=== GIVEN TEXT ===
Build a Traffic Sign Recognition Project
The goals / steps of this project are the following:
- Load the data set (see below for links to the project data set)
- Explore, summarize and visualize the data set
- Design, train and test a model architecture
- Use the model to make predictions on new images
- Analyze the softmax probabilities of the new images
- Summarize the results with a written report
Here I will consider the rubric points individually and describe how I addressed each point in my implementation.
1. Provide a Writeup / README that includes all the rubric points and how you addressed each one. You can submit your writeup as markdown or pdf. You can use this template as a guide for writing the report. The submission includes the project code.
You're reading it! and here is a link to my project code
1. Provide a basic summary of the data set and identify where in your code the summary was done. In the code, the analysis should be done using python, numpy and/or pandas methods rather than hardcoding results manually.
The code for this step is contained in the code cell of the IPython notebook.
I used the pandas library to calculate summary statistics of the traffic signs data set:
- Number of training examples = 34799
- Number of validation examples = 4410
- Number of testing examples = 12630
- Image data shape = (32, 32, 3)
- Number of classes = 43
2. Include an exploratory visualization of the dataset and identify where the code is in your code file.
=== DATASET CONTENT ===
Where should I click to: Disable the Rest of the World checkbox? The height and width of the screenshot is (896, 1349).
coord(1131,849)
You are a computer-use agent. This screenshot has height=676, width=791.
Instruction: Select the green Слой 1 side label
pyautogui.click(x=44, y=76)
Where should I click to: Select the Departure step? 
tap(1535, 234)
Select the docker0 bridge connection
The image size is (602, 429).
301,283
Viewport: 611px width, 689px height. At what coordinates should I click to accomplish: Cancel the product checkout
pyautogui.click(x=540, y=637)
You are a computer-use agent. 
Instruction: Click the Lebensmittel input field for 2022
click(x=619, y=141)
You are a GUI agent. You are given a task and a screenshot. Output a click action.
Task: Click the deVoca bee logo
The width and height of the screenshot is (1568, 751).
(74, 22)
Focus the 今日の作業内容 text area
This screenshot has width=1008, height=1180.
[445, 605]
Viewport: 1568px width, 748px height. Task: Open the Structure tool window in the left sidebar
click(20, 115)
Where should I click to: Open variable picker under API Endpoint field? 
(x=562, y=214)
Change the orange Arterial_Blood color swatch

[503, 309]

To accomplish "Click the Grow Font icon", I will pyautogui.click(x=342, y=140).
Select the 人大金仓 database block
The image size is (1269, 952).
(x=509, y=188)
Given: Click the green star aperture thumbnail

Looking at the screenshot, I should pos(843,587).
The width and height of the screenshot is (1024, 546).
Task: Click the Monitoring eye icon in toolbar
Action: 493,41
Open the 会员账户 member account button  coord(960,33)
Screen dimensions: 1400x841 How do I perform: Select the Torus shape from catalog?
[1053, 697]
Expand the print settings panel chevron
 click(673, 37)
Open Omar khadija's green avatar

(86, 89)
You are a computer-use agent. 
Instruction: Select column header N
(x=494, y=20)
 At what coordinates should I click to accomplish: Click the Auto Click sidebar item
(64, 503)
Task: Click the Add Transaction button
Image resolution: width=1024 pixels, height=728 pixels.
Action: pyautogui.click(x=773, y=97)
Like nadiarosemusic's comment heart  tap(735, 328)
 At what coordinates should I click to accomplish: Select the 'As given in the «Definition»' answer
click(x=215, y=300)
===
* SET PROBLEM
Extend the traffic sign recognition writeup, picking up right after its final line. The listing above plays no role here.

* TASK ANSWER
The code for this step is contained in the following code cell of the IPython notebook.
Here is an exploratory visualization of the data set. It is three bar charts showing how the train/valid/test data distribute.
1. Describe how, and identify where in your code, you preprocessed the image data. What tecniques were chosen and why did you choose these techniques? Consider including images showing the output of each preprocessing technique. Pre-processing refers to techniques such as converting to grayscale, normalization, etc.
The code for this step is contained in the transform_image function code cell of the IPython notebook.
As a first step, I decided to convert the images to different brightness because the weather condition can be different, for example from cloudy to sunny.
As a second step, I use the translation, rotation and affine transformation methods to preprocess the images to generalize the training data.
Here is an example of a traffic sign image before and after preprocessing.
As a last step, I normalized the image data because this can make the gradient descent process faster.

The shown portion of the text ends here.